Sort of. It takes a force on the outer edge of the tires to hold the load back. The force on the outer circumference of the tire can be very easily approximated .... on a 6% grade the force is about 6% of the truck and trailer's weight. (actual value is 5.989) and on a 14% grade the force is about 14% of the weight of the truck/trailer. (actual value is 13.865%). (At steeper grades the error gets a little out of hand so on a 30% grade the actual calculation would be 28.73% and on a 100% grade the actual value would be 70.7%)

When the engine is holding back this force on the outer edge of the tire is producing torque on the rear axle. So the the radius of the tire is the length of the torque arm. So 6% of 24500 lbs is 1470 lbs of force. 1470 lbs x a 16 inch tire radius gives a torque of 23520 lb inches or 1960 lb ft on the rear axle. When this torque is moving backwards through the driveline gears it gets reduced. So the 3.42 axle reduces the torque to 573 lb ft of torque. The transmission could further reduce the torque. So in your case with the transmission in direct 573 lb ft would be required on the crankshaft to hold the truck from accelerating.

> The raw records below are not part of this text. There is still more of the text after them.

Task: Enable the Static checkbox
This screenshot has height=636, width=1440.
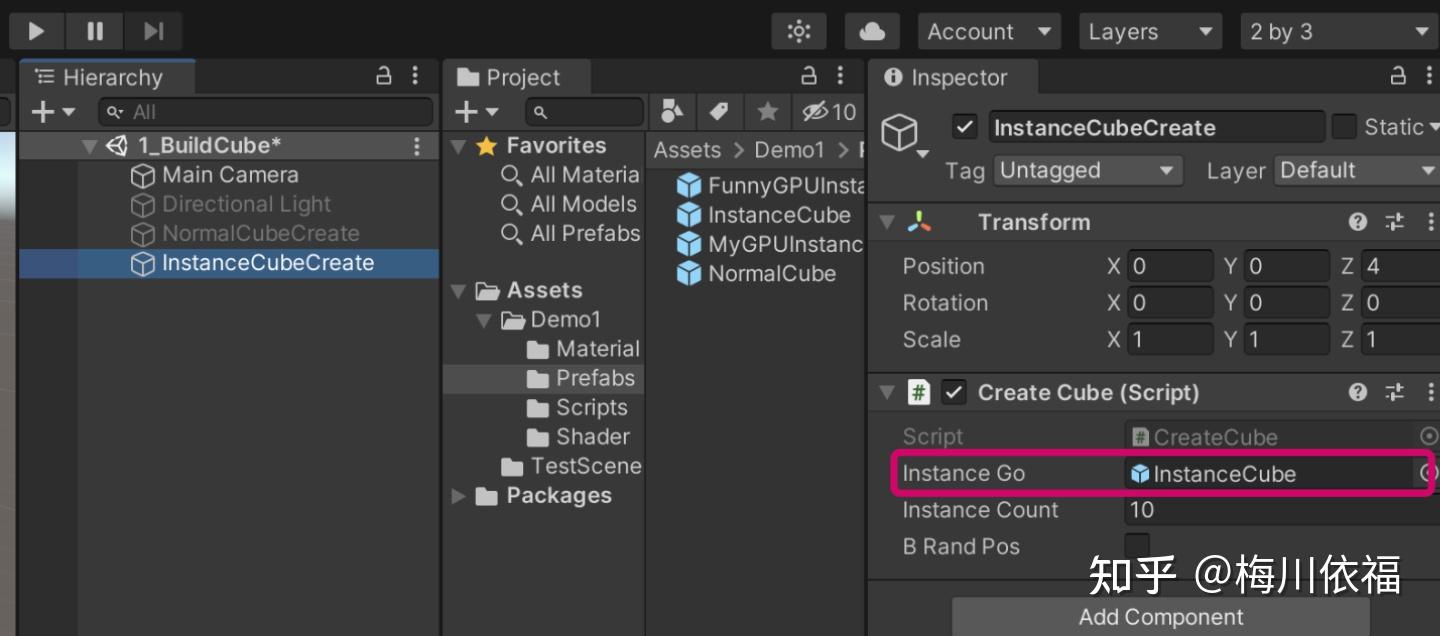Action: click(x=1344, y=127)
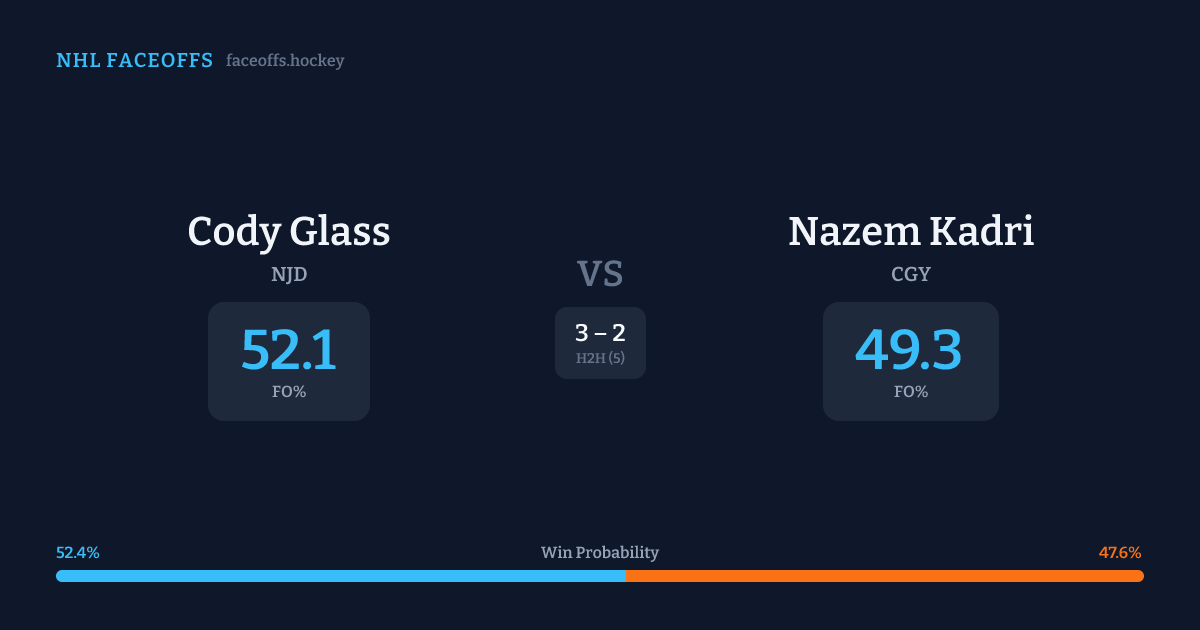Click the NHL FACEOFFS header title
Image resolution: width=1200 pixels, height=630 pixels.
click(x=134, y=61)

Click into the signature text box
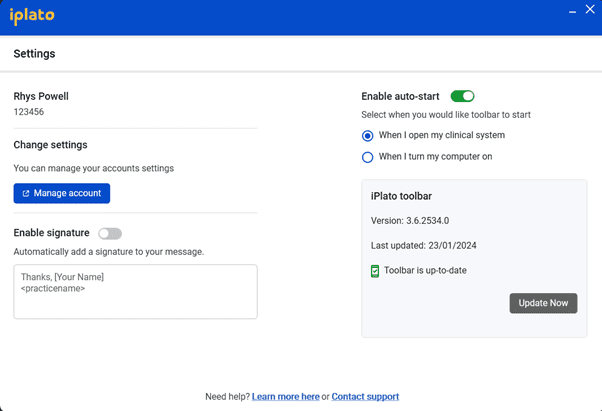pos(136,292)
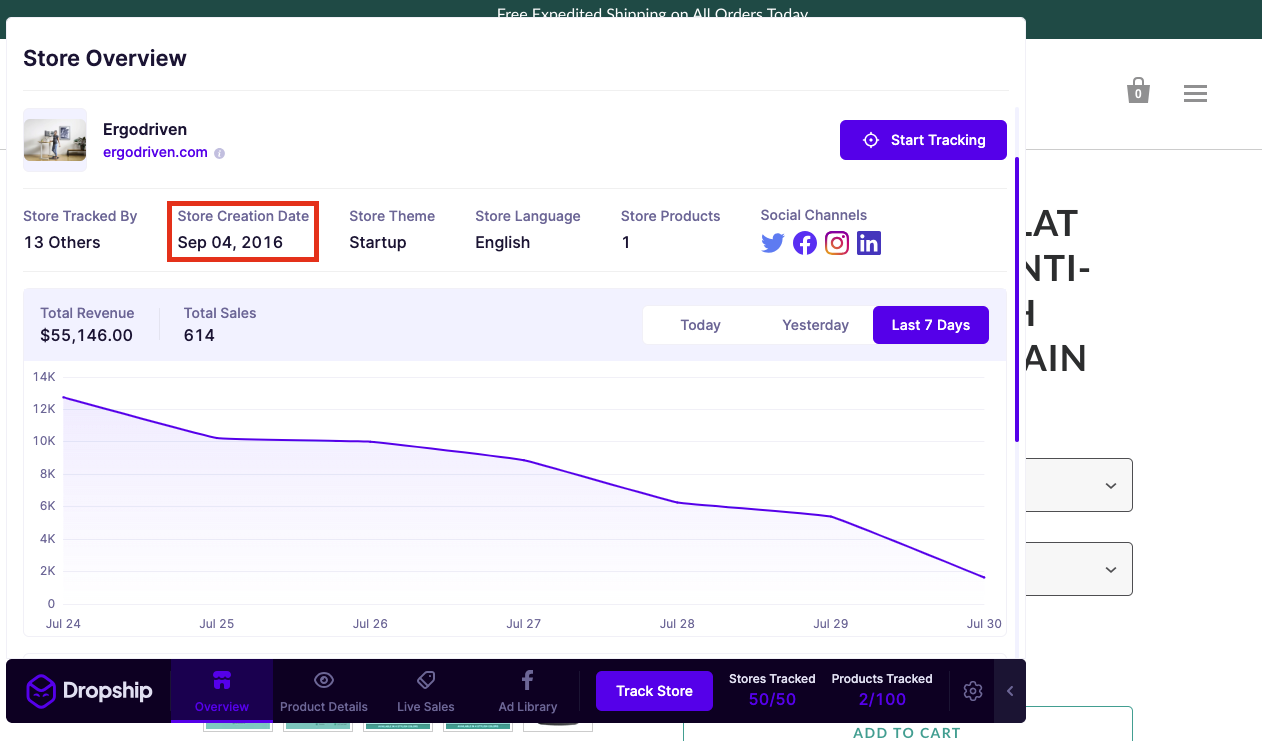
Task: Open Ergodriven's Twitter social channel
Action: [x=772, y=243]
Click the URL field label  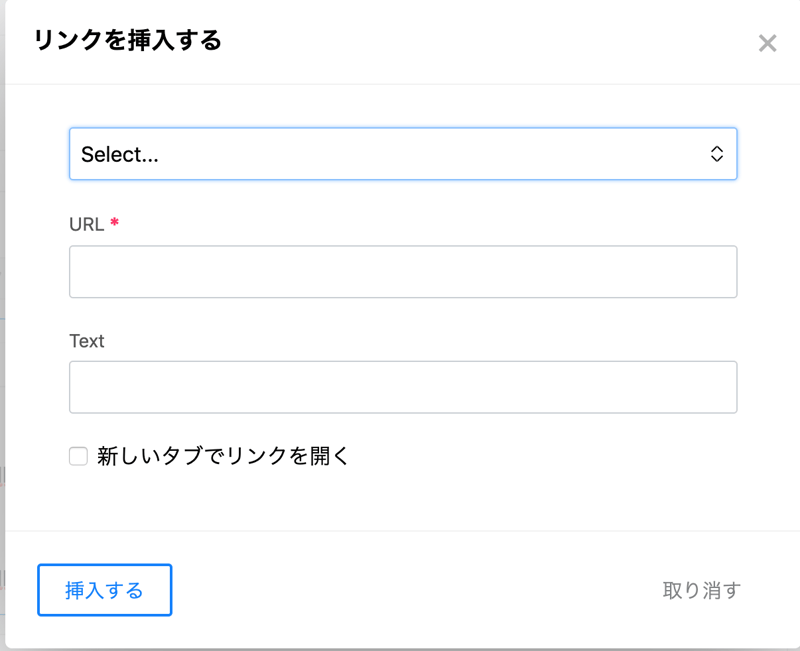click(x=86, y=225)
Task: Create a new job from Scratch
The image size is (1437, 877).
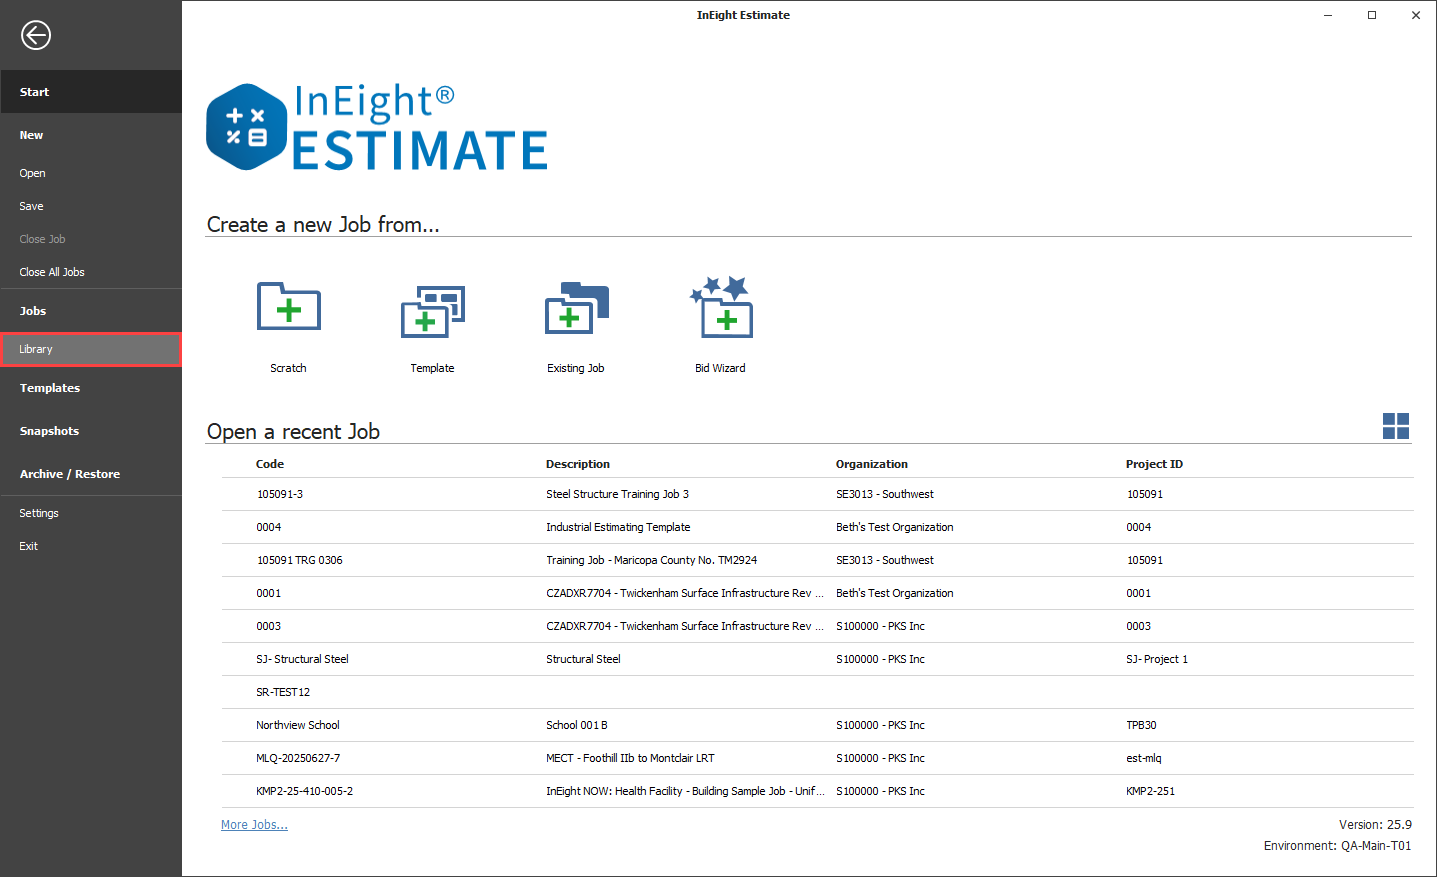Action: pyautogui.click(x=288, y=308)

If you have 32" diameter tires your rear axle will be rotating 578 rpm at 55 mph. The reverse horsepower at the rear axle is 578 rpm x 1960 lbft of torque/5252 = 215 HP. Now the engine is going to be running 1977 rpm at 55 mph in 4th gear so the reverse HP at the crank is 573 lbft x 1977 rpm/5252 = 215 HP. (torque is multiplied through gears ... not power)

In actuality wind resistance and rolling resistance acting on the truck and trailer will reduce that value to something more like 115 HP. Then inefficiencies in the driveline might further reduce it to something like 100 reverse HP.

The new Powerstroke did a good job here. However, with the water cooled intercooler on the PSD, I don't think it would have the same outcome if the outside temps were in the 80's instead of in the 20's.

Intake temps play a huge roll in how much power a diesel engine can sustain and just a 10 degree difference in outside temps can increase/decrease EGT's by as much as 50 degrees causing the engine to pull fuel and power to keep them in check. One of the draw backs of a water cooled intercooler is that they get heat soaked under heavy load for long periods of time because the coolant that is keeping the intercooler cool is also getting hot. This is fine in cold weather, but not so much in hotter weather.

A way to understand gearing. Take a 25lb weight and hold in your hand.

Start with it close to your body = lower gear ratios.
Now extend your arm until it is straight out = higher gear ratios.
The 4,6, or 10 steps of extending your arm would be the shifts through the gears from 1st to the top gear. The amount of effort for you to hold the weight is like torque. The amount of effort to hold it over time is power.